I guess I was a little naive, or maybe it’s just that my national sports leagues don’t have it, but after reading this article it makes sense [Pensions in Pro Sports].

Most jobs have a retirement savings plan, whether it be Superannuation, 401k etc. so why shouldn’t professional sports?

An athletes career can be short lived, so it’s comforting to know that some protocols are in place to protect them through retirement.

Reading through the article, you can see that the compensation is minimal for major leagues such as the NFL and NBA. The PGA Tour clearly stands out as the most lucrative, as it rewards players based on how well they actually do on the tour.

Australian Leagues, such as the AFL do not offer financial compensation to retired players, instead using the money to help athletes find a new career after sport.

Is this a better option?

You know the ancient proverb: “Give a man a fish, feed him for a day. Teach a man to fish, feed him for a lifetime.”

Another question is the age that these monetary funds are paid.

Is it too late in an athletes life?

I don’t think there are many 45 year old athletes (apart from golfers) still plying their trade. Maybe less compensation should be paid out per year over a longer course of time?

Still, it is better than some sports that don’t pay at all, like NASCAR and Horse Racing. Judging by this, one could assume there is an inverse relationship between retirement compensation and risk!

Finally, and probably the most concerning question to arise:

Are Sports Agents entitled to a percentage of the pension?

Initially, one would say a definitive no. Ethically, it is wrong.

However, it is income derived from their contracts whilst they were represented, so an argument could be made that Sports Agents are entitled to a share of this income stream.

Thoughts?

- Chris Lesley

  • http://sportsagentblog.com Darren

    I would say that Sports Agents should not be entitled any percentage of the pension.

    However, what about post-career opportunities that the Sports Agent helped create? After your client is done playing the sport he/she excels in, the Sports Agent should continue to help in post-career planning.

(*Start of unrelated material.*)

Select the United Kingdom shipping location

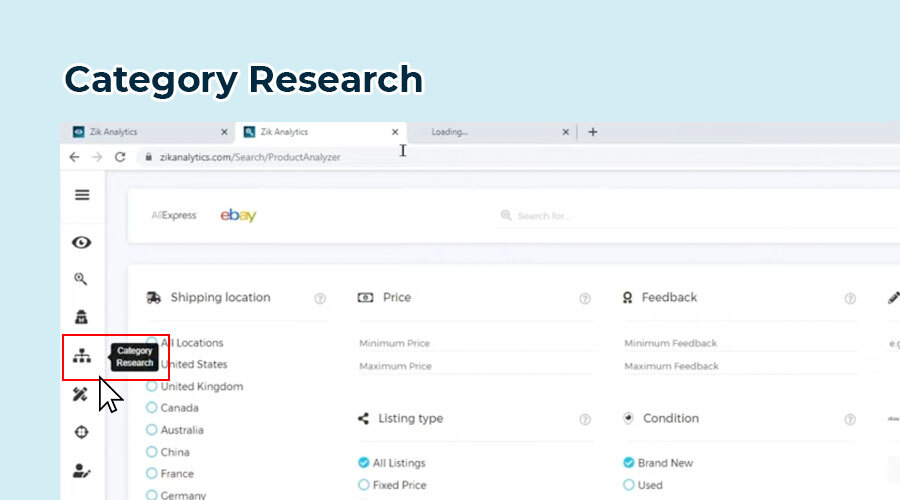pyautogui.click(x=152, y=386)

    For example, if you spend a great deal of time helping a client open up a successful restaurant franchise, should you be entitled to a percentage of profits? Do agents continue to have a fiduciary duty to help their clients after retirement even if no commission is being made?

  • David

    Nothing in life is free, and there is always a cost to doing business whether you think someone is entitled to a percent or not. While some people work on a percent basis, you can also find some financial advisors that have flat fees. Just something to consider when planning and getting advice. What do you think?